The national campaign by Consumers Union, the American Civil Liberties Union, the Christian Coalition and dozens of other groups to prevent AT&T from colonizing the Internet has much in common with the fight by a 28-year-old disabled veteran named Valerie Walasek to keep her favorite radio station on the air. For one thing, both are part of a broad media reform movement that is transforming the debate over communications policy at the national, state and local levels. For another, both scored significant victories in December.
After collecting 1.4 million signatures on petitions, gaining support from musicians such as Moby and the Dixie Chicks and building alliances with key members of Congress, the SavetheInternet.com Coalition forced AT&T to respect network neutrality--the principle that all Internet users must have equal access to all websites--as part of a deal to allow the telecommunications behemoth to acquire BellSouth. Around the same time, radio giant Clear Channel gave in to a noisy petitioning and picketing campaign by Walasek and other fans of the Air America affiliate in Madison, Wisconsin, and reversed a decision to do away with the affiliate's liberal talk format.

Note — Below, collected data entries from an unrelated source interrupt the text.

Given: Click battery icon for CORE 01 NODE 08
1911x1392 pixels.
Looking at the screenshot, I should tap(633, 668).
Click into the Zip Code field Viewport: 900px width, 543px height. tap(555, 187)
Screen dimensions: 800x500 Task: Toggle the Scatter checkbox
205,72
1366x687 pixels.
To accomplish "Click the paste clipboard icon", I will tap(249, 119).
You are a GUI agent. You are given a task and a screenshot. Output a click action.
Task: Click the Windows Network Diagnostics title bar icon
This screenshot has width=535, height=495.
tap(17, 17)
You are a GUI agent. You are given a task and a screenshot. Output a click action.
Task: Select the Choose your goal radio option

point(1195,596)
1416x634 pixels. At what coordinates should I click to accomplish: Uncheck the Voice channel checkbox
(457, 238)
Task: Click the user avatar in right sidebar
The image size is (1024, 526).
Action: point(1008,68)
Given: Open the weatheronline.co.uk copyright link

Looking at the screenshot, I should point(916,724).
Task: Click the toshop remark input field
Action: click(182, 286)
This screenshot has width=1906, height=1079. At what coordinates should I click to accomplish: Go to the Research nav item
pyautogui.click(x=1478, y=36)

A decade ago, when Bob McChesney and John Nichols began arguing in these pages for the formation of a grassroots media reform movement, following the passage of a sweeping giveaway to the corporations known as the Telecommunications Act of 1996, the notion that people power could tip the balance back seemed a bit fanciful. But as 3,000 activists from across the country gather on January 12 in Memphis for the third National Conference for Media Reform, this movement has come of age. Federal Communications Commissioners Michael Copps and Jonathan Adelstein will address the conference, as will Ed Markey, the new chair of the powerful telecommunications subcommittee of the House Energy and Commerce Committee.